Goal of the exercise
In this exercise, return only the lines that run from the line with "This screenshot has" to the end of the entries below, both included. Pictures are not copied.

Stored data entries

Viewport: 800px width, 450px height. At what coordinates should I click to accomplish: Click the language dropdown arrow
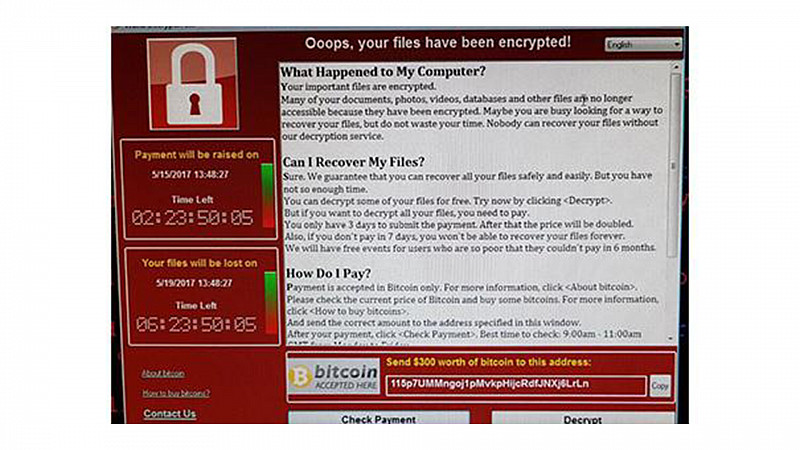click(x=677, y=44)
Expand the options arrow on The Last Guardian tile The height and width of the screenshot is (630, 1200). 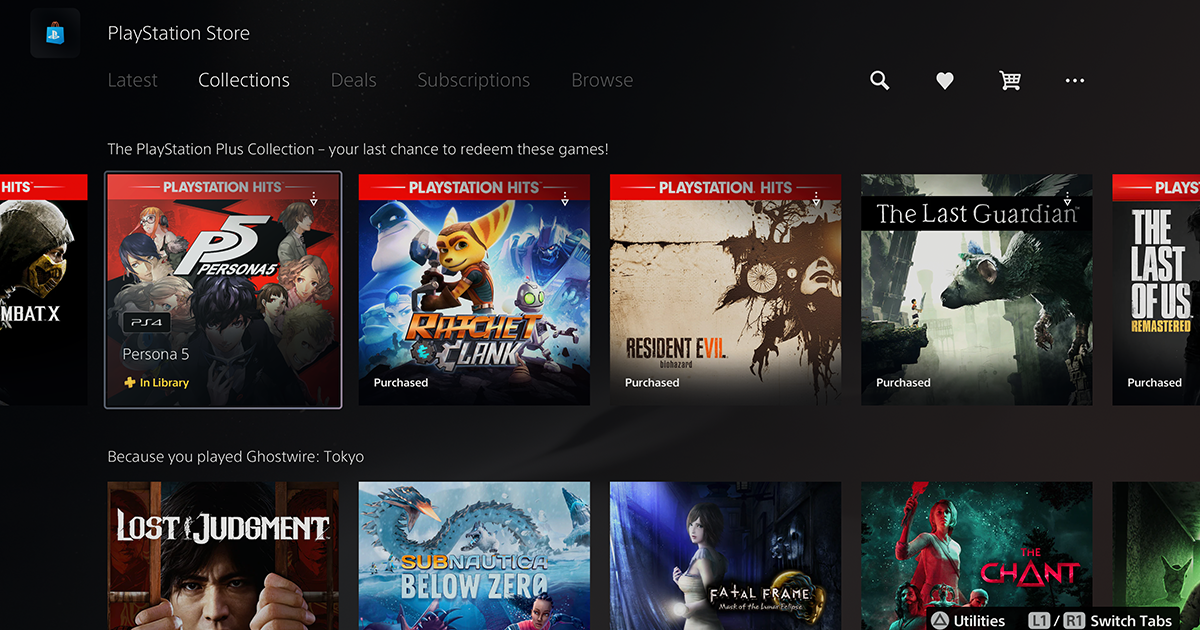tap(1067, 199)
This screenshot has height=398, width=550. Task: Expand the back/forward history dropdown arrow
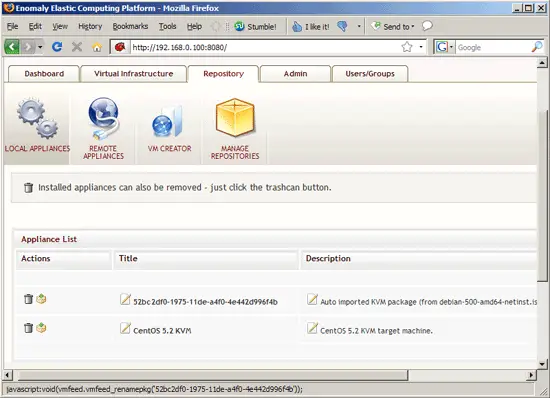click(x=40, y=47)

Answer to this task
This screenshot has height=398, width=550. Task: Expand the back/forward history dropdown arrow
click(x=40, y=47)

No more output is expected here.